◆ Selected excerpt
It’s with some reluctance that I link to The American Lawyer‘s Global 100 rankings (or at least, to the article about the rankings — the actual list is subscriber-only). I have an aversion to anything that roughly equates “law firm success” with “profit per equity partner,” which most of these rankings tend to do, because there’s a lot more to most law firms than that.
But the article, which details how UK firms have vaulted past their US rivals into the Global 100’s upper echelons, is instructive for at least one reason, illustrated in this excerpt: “The irony is that the English firms have succeeded by following the lesson of their American peers: They’ve hedged their bets. For U.S. firms, in the past that has meant a healthy dose of litigation and bankruptcy work to balance a corporate shortfall. For the British, the strategy has been geographic: spreading their risk across several continents.”
With respect, referring to the Magic Circle firms’ international expansion as “hedging their bets” is to misconstrue offence for defence. It certainly makes sense to diversify a firm’s practice areas, a lesson Cadwalader learned a little too late. But that’s not a growth strategy, it’s a risk management tactic — a way of minimizing the damage inevitably associated with any practice area that’s prone (as most are) to waxing and waning.

◆ What to do
Reproduce the part of the law firm rankings commentary between "It’s with some" and "firms than that.", inclusive, word for word.

◆ Raw data
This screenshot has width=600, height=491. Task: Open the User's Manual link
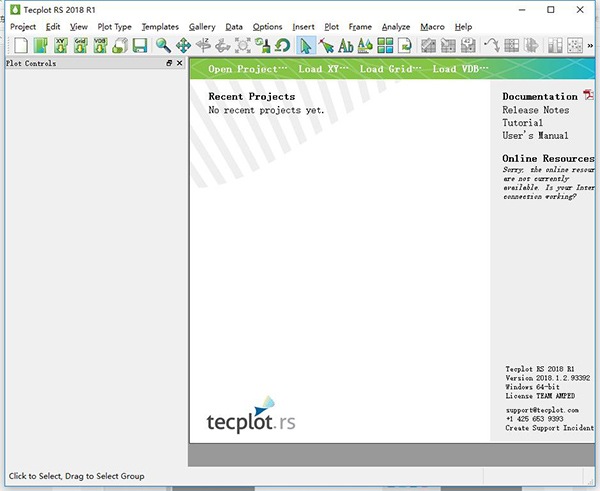click(x=535, y=136)
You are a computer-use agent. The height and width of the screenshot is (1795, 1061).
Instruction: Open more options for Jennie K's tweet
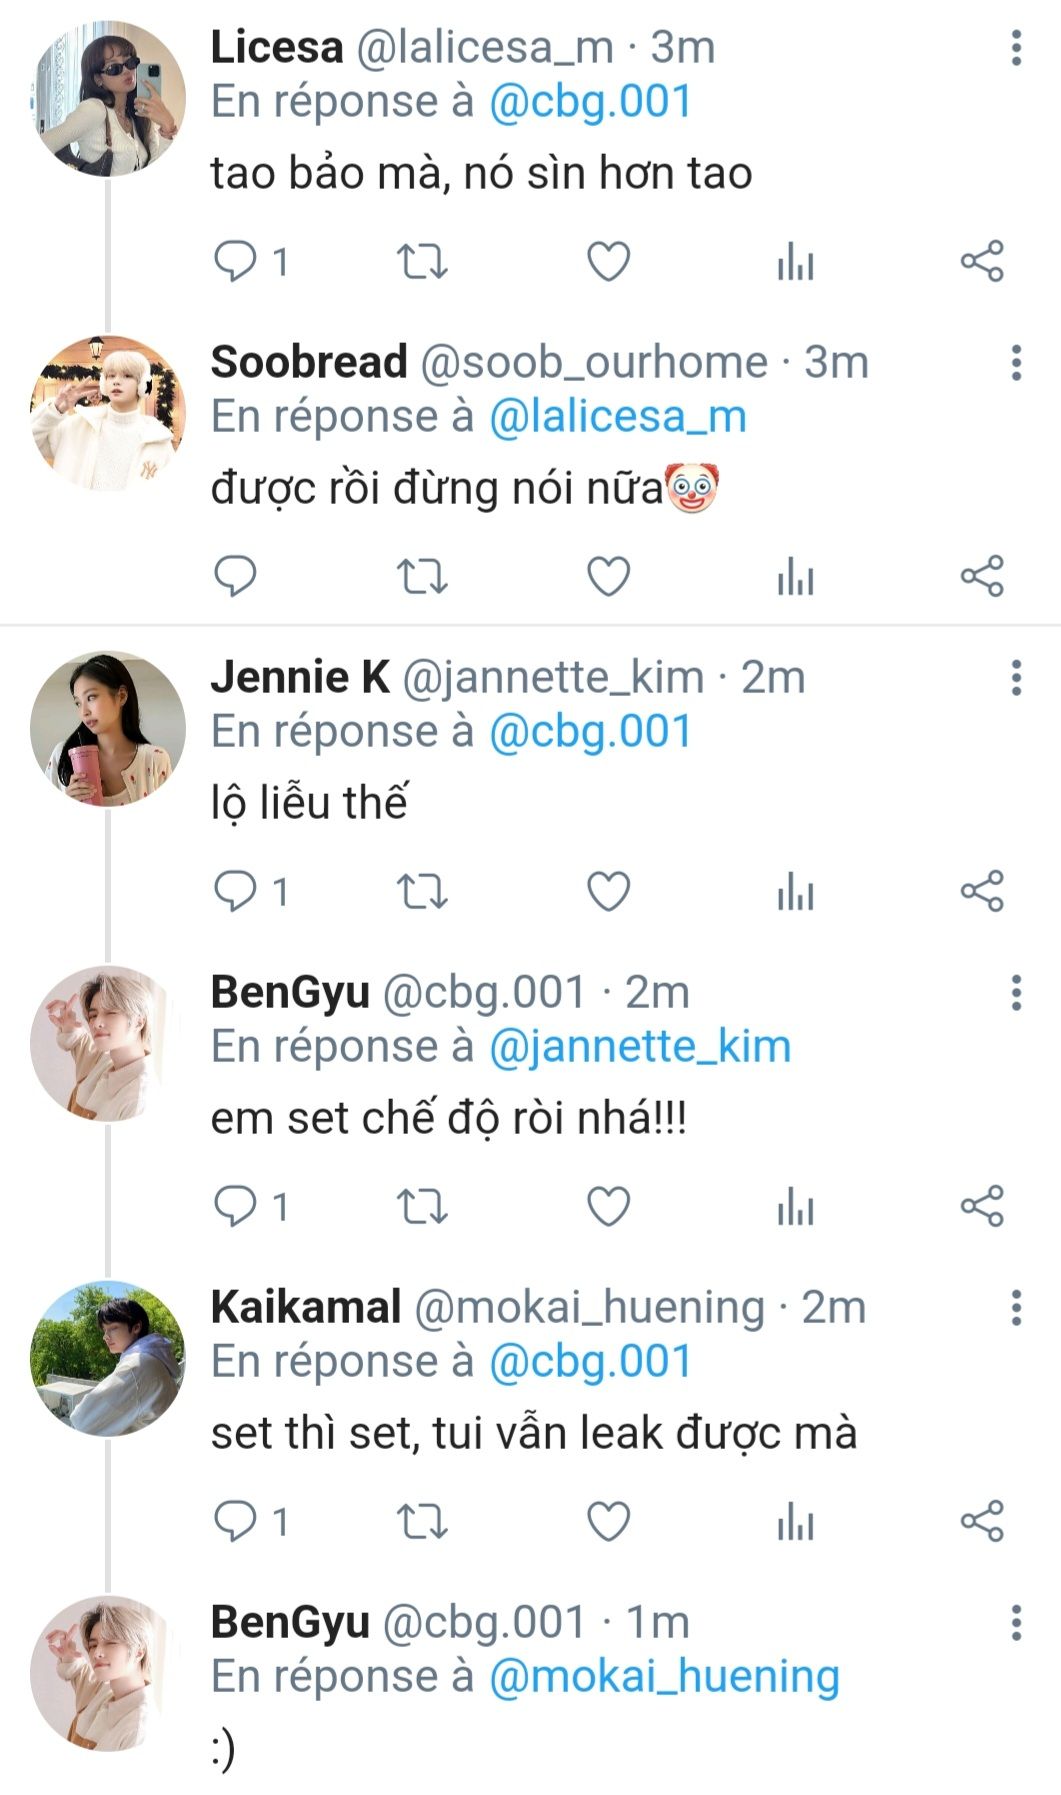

◆ Exercise response
It’s with some reluctance that I link to The American Lawyer‘s Global 100 rankings (or at least, to the article about the rankings — the actual list is subscriber-only). I have an aversion to anything that roughly equates “law firm success” with “profit per equity partner,” which most of these rankings tend to do, because there’s a lot more to most law firms than that.